> Task
Find where "Show info for the Paketversand tile" appears in the records below, then return that line and every later line exactly, stopping only at the last line.

> Records for the task
---------------

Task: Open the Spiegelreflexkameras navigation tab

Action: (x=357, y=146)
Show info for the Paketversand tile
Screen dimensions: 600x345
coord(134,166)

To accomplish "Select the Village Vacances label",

---------------

> Output of the task
Show info for the Paketversand tile
Screen dimensions: 600x345
coord(134,166)

To accomplish "Select the Village Vacances label",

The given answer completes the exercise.